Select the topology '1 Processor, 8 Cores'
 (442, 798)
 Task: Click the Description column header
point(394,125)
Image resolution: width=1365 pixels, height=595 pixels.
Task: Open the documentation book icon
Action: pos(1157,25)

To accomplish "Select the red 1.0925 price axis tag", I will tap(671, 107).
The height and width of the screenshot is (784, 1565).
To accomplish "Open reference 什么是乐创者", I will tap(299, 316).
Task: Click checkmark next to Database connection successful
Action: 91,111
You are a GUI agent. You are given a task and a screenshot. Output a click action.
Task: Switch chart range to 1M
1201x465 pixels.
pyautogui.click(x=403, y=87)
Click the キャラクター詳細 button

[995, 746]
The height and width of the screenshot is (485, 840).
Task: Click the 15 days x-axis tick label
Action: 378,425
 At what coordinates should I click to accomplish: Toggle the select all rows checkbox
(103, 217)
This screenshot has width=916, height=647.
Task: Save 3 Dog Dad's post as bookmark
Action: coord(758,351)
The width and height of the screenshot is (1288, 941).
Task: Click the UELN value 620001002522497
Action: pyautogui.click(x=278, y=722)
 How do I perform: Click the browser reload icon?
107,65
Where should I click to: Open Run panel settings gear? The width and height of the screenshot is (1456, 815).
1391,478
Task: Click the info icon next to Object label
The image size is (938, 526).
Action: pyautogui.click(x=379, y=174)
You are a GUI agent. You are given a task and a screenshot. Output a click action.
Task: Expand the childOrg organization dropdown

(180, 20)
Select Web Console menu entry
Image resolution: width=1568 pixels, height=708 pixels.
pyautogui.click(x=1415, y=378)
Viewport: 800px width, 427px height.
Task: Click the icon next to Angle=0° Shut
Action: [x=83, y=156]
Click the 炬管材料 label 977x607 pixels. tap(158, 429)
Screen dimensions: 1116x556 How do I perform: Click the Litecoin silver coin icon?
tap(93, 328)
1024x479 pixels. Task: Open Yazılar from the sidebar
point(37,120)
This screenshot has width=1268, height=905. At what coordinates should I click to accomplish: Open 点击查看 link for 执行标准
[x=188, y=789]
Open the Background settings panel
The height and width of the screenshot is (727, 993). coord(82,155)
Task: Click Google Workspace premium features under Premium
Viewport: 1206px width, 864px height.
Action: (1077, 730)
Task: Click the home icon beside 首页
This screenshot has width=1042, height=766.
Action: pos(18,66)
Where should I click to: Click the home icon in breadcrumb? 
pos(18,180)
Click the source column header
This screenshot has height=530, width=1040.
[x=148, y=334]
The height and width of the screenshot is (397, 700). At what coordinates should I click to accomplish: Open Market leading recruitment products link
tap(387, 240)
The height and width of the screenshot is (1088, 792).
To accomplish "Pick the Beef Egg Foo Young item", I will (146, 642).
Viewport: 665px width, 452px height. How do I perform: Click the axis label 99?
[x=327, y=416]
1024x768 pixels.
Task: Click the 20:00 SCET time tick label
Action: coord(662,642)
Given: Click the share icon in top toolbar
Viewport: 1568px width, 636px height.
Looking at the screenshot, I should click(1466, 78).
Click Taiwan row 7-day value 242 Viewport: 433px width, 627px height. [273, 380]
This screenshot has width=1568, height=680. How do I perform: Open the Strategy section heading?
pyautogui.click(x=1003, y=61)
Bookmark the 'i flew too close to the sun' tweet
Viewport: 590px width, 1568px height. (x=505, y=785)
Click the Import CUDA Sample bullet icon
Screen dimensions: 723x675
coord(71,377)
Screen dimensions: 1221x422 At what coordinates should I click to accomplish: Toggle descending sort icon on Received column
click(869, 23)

Exercise details:
Whatever appears in the listing should be copied exactly and completely.

Result for this task:
Select the topology '1 Processor, 8 Cores'
 (442, 798)
 Task: Click the Description column header
point(394,125)
Image resolution: width=1365 pixels, height=595 pixels.
Task: Open the documentation book icon
Action: pos(1157,25)

To accomplish "Select the red 1.0925 price axis tag", I will tap(671, 107).
The height and width of the screenshot is (784, 1565).
To accomplish "Open reference 什么是乐创者", I will tap(299, 316).
Task: Click checkmark next to Database connection successful
Action: 91,111
You are a GUI agent. You are given a task and a screenshot. Output a click action.
Task: Switch chart range to 1M
1201x465 pixels.
pyautogui.click(x=403, y=87)
Click the キャラクター詳細 button

[995, 746]
The height and width of the screenshot is (485, 840).
Task: Click the 15 days x-axis tick label
Action: 378,425
 At what coordinates should I click to accomplish: Toggle the select all rows checkbox
(103, 217)
This screenshot has width=916, height=647.
Task: Save 3 Dog Dad's post as bookmark
Action: coord(758,351)
The width and height of the screenshot is (1288, 941).
Task: Click the UELN value 620001002522497
Action: pyautogui.click(x=278, y=722)
 How do I perform: Click the browser reload icon?
107,65
Where should I click to: Open Run panel settings gear? The width and height of the screenshot is (1456, 815).
1391,478
Task: Click the info icon next to Object label
The image size is (938, 526).
Action: pyautogui.click(x=379, y=174)
You are a GUI agent. You are given a task and a screenshot. Output a click action.
Task: Expand the childOrg organization dropdown

(180, 20)
Select Web Console menu entry
Image resolution: width=1568 pixels, height=708 pixels.
pyautogui.click(x=1415, y=378)
Viewport: 800px width, 427px height.
Task: Click the icon next to Angle=0° Shut
Action: [x=83, y=156]
Click the 炬管材料 label 977x607 pixels. tap(158, 429)
Screen dimensions: 1116x556 How do I perform: Click the Litecoin silver coin icon?
tap(93, 328)
1024x479 pixels. Task: Open Yazılar from the sidebar
point(37,120)
This screenshot has width=1268, height=905. At what coordinates should I click to accomplish: Open 点击查看 link for 执行标准
[x=188, y=789]
Open the Background settings panel
The height and width of the screenshot is (727, 993). coord(82,155)
Task: Click Google Workspace premium features under Premium
Viewport: 1206px width, 864px height.
Action: (1077, 730)
Task: Click the home icon beside 首页
This screenshot has width=1042, height=766.
Action: pos(18,66)
Where should I click to: Click the home icon in breadcrumb? 
pos(18,180)
Click the source column header
This screenshot has height=530, width=1040.
[x=148, y=334]
The height and width of the screenshot is (397, 700). At what coordinates should I click to accomplish: Open Market leading recruitment products link
tap(387, 240)
The height and width of the screenshot is (1088, 792).
To accomplish "Pick the Beef Egg Foo Young item", I will (146, 642).
Viewport: 665px width, 452px height. How do I perform: Click the axis label 99?
[x=327, y=416]
1024x768 pixels.
Task: Click the 20:00 SCET time tick label
Action: coord(662,642)
Given: Click the share icon in top toolbar
Viewport: 1568px width, 636px height.
Looking at the screenshot, I should click(1466, 78).
Click Taiwan row 7-day value 242 Viewport: 433px width, 627px height. [273, 380]
This screenshot has width=1568, height=680. How do I perform: Open the Strategy section heading?
pyautogui.click(x=1003, y=61)
Bookmark the 'i flew too close to the sun' tweet
Viewport: 590px width, 1568px height. (x=505, y=785)
Click the Import CUDA Sample bullet icon
Screen dimensions: 723x675
coord(71,377)
Screen dimensions: 1221x422 At what coordinates should I click to accomplish: Toggle descending sort icon on Received column
click(869, 23)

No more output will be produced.